There could be only one main New Years resolution for me and that would be to face my fear of driving! Although i have had my driving licence now for 3 years now i have probably only driven the car about 20 times, im not kidding i really do not go out in the car unless I’m a passenger! I blogged about my fear back in May 2012 and received some fabulous feedback, some words of encouragement and some from people who also suffer from the same as me. I thought it was just me that feared me hands on the steering wheel but it seems that there are many people out there that feel the same as me and go through hell as well when it comes to sitting in a driver’s seat. I look at other drivers whilst out walking or as a passenger in a car and watch them zipping in and out of traffic like they are on a racing track oozing with confidence. I don’t feel at ease with my car and definitely don’t feel like she is my best friend or that i would be lost without he, yes i call her ‘she’ but that’s not because i am close to her but probably because she emptied by bank account and cost a small fortune. People tell me that i shall become more comfortable in time once driving around a bit more and my confidence will grow but it seems to have gone the other way! I haven’t driven the car for about 3 months now and since buying the new car back in May I think i have only been in the driver’s seat a handful of times. I feel that the car is way too big for me and fear driving such a huge strong vehicle, you see we used to have a Peugeot estate but now we have a Ford Galaxy 7 seater and my fear is not only other drivers and having an accident but it is now that i may scratch it! My legs shake uncontrollably when i know i have to drive into a car park, the thought of finding a space big enough for me to manoeuvre the car in to haunts me. My throat becomes dry and my heart beats in a rapid tempo when i see traffic lights up ahead, i think about stalling the car so much that my leg shakes and it results in me stalling the car more than once and as i have been threatened before by some horrible men in a car for not pulling away quick enough i fear that my lack of acceleration may cause trouble.

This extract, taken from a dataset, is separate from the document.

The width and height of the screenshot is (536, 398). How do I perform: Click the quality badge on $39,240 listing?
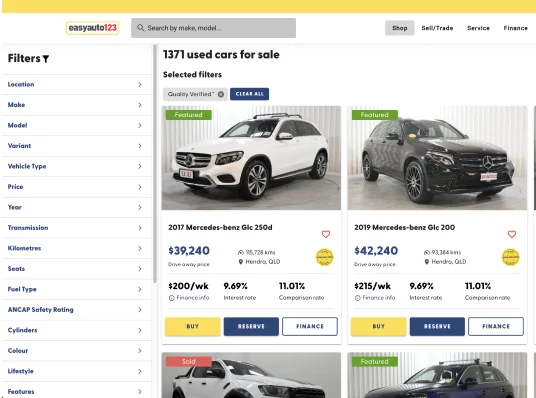tap(324, 257)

I do want to drive and make my family proud of me, i want to pull up at football and let the eldest out and sit in comfort whilst watching him run around the pitch instead of getting wet in the rain, standing in the wind and shivering in the cold for an hour and a half, i want to visit my Mummy who lives 34 miles away (longest 34 miles of my life when im driving!) when i have a day off work with the children, i want to be able to go shopping and buy anything i want no matter the size or weight as i don’t have to think about how I’m going to get it home, I don’t want to sit in an over packed, smelly, rickety bus no more! I want to visit friends and family without thinking about my journey and working it out in my head how i’m going to get there without going over a hill, round a roundabout or hitting too many traffic lights!

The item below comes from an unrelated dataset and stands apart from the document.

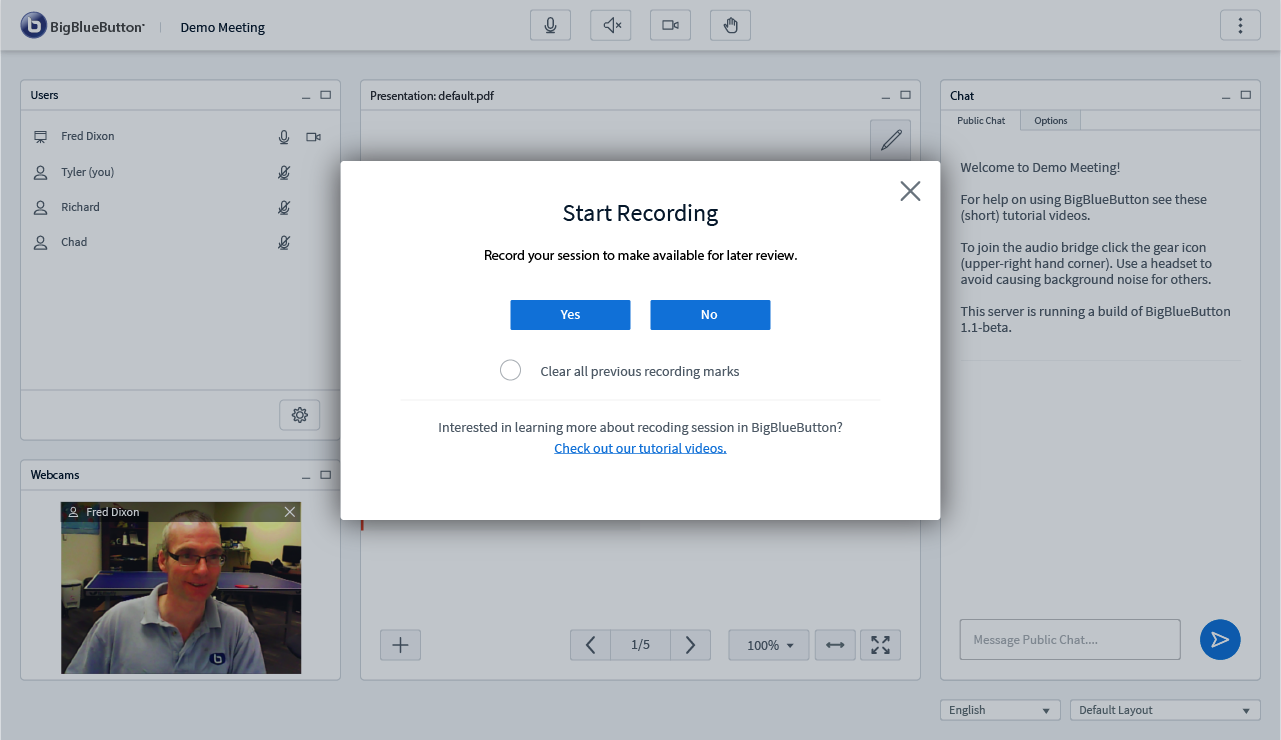Open the tutorial videos link

[x=640, y=447]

Above all and the most important one is i want to be proud of myself for facing my fear and beating it, so this year 2013 i promise i will take more trips in the car even if they are small ones or just a drive around the block they will be done and hopefully by the summer i will be zipping around in my huge MPV oozing confidence and taking my family out on day trips (maybe i shouldn’t push it that far! lol) So if you see me on the road piddling along at a comfortable speed please don’t beep me for being too slow or call me names for not pulling away quick enough or threaten me for sitting at a junction waiting for a big enough space for me to pull out in, please think about what it has taken for me to get into the car and take my children out for a drive! It may be a slow process but it’s one i feel that it’s one that needs to be addressed!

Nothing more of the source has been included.